Re: [PATCH] netfilter: conntrack: tcp: do not lower timeout to CLOSE for in-window RSTs

From: Florian Westphal
Date: Mon Jul 08 2024 - 10:12:39 EST


yyxRoy <yyxroy22@xxxxxxxxx> wrote:
> On Fri, 5 Jul 2024 at 17:43, Florian Westphal <fw@xxxxxxxxx> wrote:
> > Also, one can send train with data packet + rst and we will hit
> > the immediate close conditional:
> >
> > /* Check if rst is part of train, such as
> > * foo:80 > bar:4379: P, 235946583:235946602(19) ack 42
> > * foo:80 > bar:4379: R, 235946602:235946602(0) ack 42
> > */
> > if (ct->proto.tcp.last_index == TCP_ACK_SET &&
> > ct->proto.tcp.last_dir == dir &&
> > seq == ct->proto.tcp.last_end)
> > break;
> >
> > So even if we'd make this change it doesn't prevent remote induced
> > resets.
>
> Thank you for your time and prompt reply and for bringing to my attention the case
> I had overlooked.
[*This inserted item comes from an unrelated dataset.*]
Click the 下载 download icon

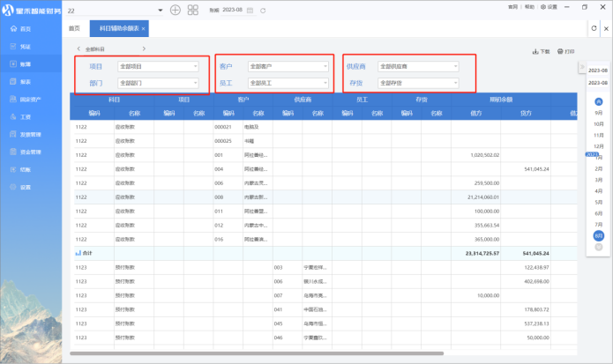540,51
I acknowledge that as a middlebox, Netfilter faces significant
> challenges in accurately determining the correct sequence and acknowledgment
> numbers. However, it is crucial to consider the security implications as well.

Yes, but we have to make do with the information we have (or we can
observe) and we have to trade this vs. occupancy of the conntrack table.

> For instance, previously, an in-window RST could switch the mapping to the
> CLOSE state with a mere 10-second timeout. The recent patch,
> (netfilter: conntrack: tcp: only close if RST matches exact sequence),
> has aimed to improve security by keeping the mapping in the established state
> and extending the timeout to 300 seconds upon receiving a Challenge ACK.

be0502a3f2e9 ("netfilter: conntrack: tcp: only close if RST matches
exact sequence")?

Yes, that is a side effect. It was about preventing nat mapping from going
away because of RST packet coming from an unrelated previous connection
(Carrier-Grade NAT makes this more likely, unfortunately).

I don't know how to prevent it for RST flooding with known address/port
pairs.

> However, this patch's efforts are still insufficient to completely prevent attacks.
> As I mentioned, attackers can manipulate the TTL to prevent the peer from
> responding to the Challenge ACK, thereby reverting the mapping to the
> 10-second timeout. This duration is quite short and potentially dangerous,
> leading to various attacks, including TCP hijacking (I have included a detailed
> report on potential attacks if time permits).
> else if (unlikely(index == TCP_RST_SET))
> timeout = timeouts[TCP_CONNTRACK_CLOSE];
>
> The problem is that current netfilter only checks if the packet has the RST flag
> (index == TCP_RST_SET) and lowers the timeout to that of CLOSE (10 seconds only).
> I strongly recommend implementing measures to prevent such vulnerabilities.

I don't know how.

We can track TTL/NH.
We can track TCP timestamps.

But how would we use such extra information?
E.g. what I we observe:

ACK, TTL 32
ACK, TTL 31
ACK, TTL 30
ACK, TTL 29

... will we just refuse to update TTL?
If we reduce it, any attacker can shrink it to needed low value
to prevent later RST from reaching end host.

If we don't, connection could get stuck on legit route change?
What about malicious entities injecting FIN/SYN packets rather than RST?

If we have last ts.echo from remote side, we can make it harder, but
what do if RST doesn't carry timestamp?

Could be perfectly legal when machine lost state, e.g. power-cycled.
So we can't ignore such RSTs.

> For example, in the case of an in-window RST, could we consider lowering
> the timeout to 300 seconds or else?

Yes, but I don't see how it helps.
Attacker can prepend data packet and we'd still move to close.

And I don't really want to change that because it helps to get rid
of stale connection with real/normal traffic.

I'm worried that adding cases where we do not act on RSTs will cause
conntrack table to fill up.